Envoyer à un ami | Version à imprimer | Version en PDF

A Béjaïa, les petits boulots de l’eau au secours des endettés de l’ANSEJ

par Rabah Said

Mis en service depuis 2009, vingt ans après son lancement en 1988, d’une capacité de 80 millions de mètres cubes (47 millions pour alimenter en potable le couloir Akbou - Béjaïa et 43 millions destinés à l’agriculture), le barrage de Tichy-Haf est une aubaine pour les marchands d’eau ambulants dans la ville des Hammadides.

En effet les habitants des quartiers desservis par le barrage refusent d’utiliser cette eau pour cuisiner ou boire du fait de son aspect jaunâtre et une odeur qui rappelle le cambouis et le renfermé. L’odeur devient plus forte durant les périodes de chaleur et il est presque impossible de se doucher avec, affirment unanimes les habitants de la cité Ihaddadenes, en plein centre-ville.

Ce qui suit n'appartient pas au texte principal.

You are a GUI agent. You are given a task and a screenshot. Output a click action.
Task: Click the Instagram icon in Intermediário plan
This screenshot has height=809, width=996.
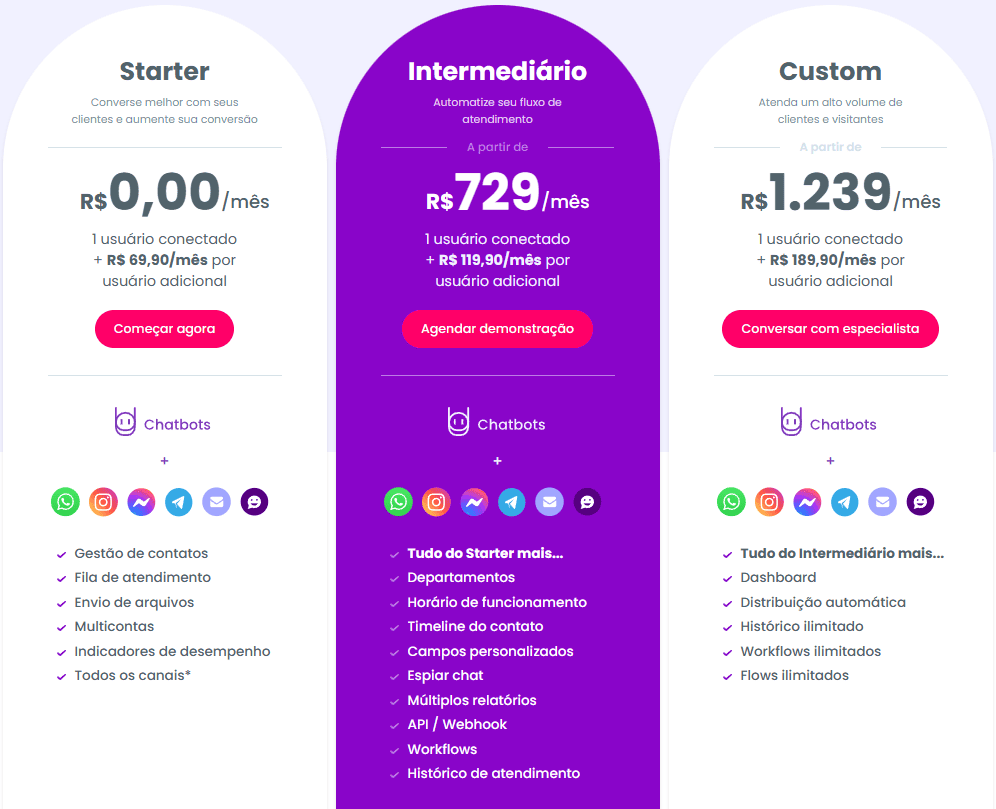tap(436, 502)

LE MALHEUR DES UNS FAIT LE BONHEUR DES AUTRES

Dans une sorte de «le malheur des uns faisant le bonheur des autres», des dizaines de jeunes sillonnent les quartiers populaires avec de petits camions citernes ou tout simplement des camionnettes remplies de jerricanes d’eau qui proposent le précieux liquide à 20 dinars pour 05 litres. Renseignent pris, il s’agit pour la majorité d «’Ansejistes ou de Cnacistes» comme les nomment les habitants. Beaucoup de contractants de prêts auprès des banques dans le cadre des dispositifs ANSEJ ou CNAC se rabattent sur l’informel pour faire face aux échéances bancaires ; le business de l’eau est une aubaine, le marché est prometteur devant une demande qui explose. Tous les habitants qui ne peuvent pas parcourir des kilomètres pour se ravitailler en eau potable via des sources naturelles comme Toudja ou chez leurs familles dans des quartiers (la haute ville ou Sidi Ahmed) qui ont la chance d’être toujours alimentés par le vieux barrage de Kherrata et ceux qui ne peuvent pas acheter à longueur d’année de l’eau minérale, font la chaine devant les petits camions de l’Ansej.

MOI JE BOIS DE CETTE EAU

Le directeur de l’unité ADE de Béjaïa Mr Nourredine Dahdouh tente de rassurer en déclarant que «la différence de goût et d’odorat du barrage de Tichy-Haf n’est qu’une caractéristique de toute eau de surface qui sera apprivoisée avec le temps». Même son de cloche chez le directeur de l’hydraulique de la wilaya qui affirme boire de cette eau «la station de traitement d’Aït R’zine dispose d’un laboratoire qui contrôle à tout instant la qualité bactériologique et physico-chimique de l’eau. Il affirme que cette mauvaise odeur s’est atténuée, ces derniers temps, grâce au traitement de l’eau au charbon actif et nous allons bientôt mettre en place des stations flottantes pour prendre l’eau à la surface du barrage réputée mieux oxygénée et donc de meilleure qualité». Pour les habitants c’est la preuve que les autorités ne se soucient pas des conséquences sur la santé les citoyens car disent-t-ils «pourquoi on n’a pas effectué les traitements avant de lâcher cette eau jaunâtre dans nos robinets» ?

En tout cas, les citoyens ne semblent pas prêts à mettre cette eau dans leurs marmites. Ce n’est pas fait pour déplaire à nos vendeurs ambulants. Certainement aussi à leurs créanciers, l’argent n’ayant ni couleur ni odeur.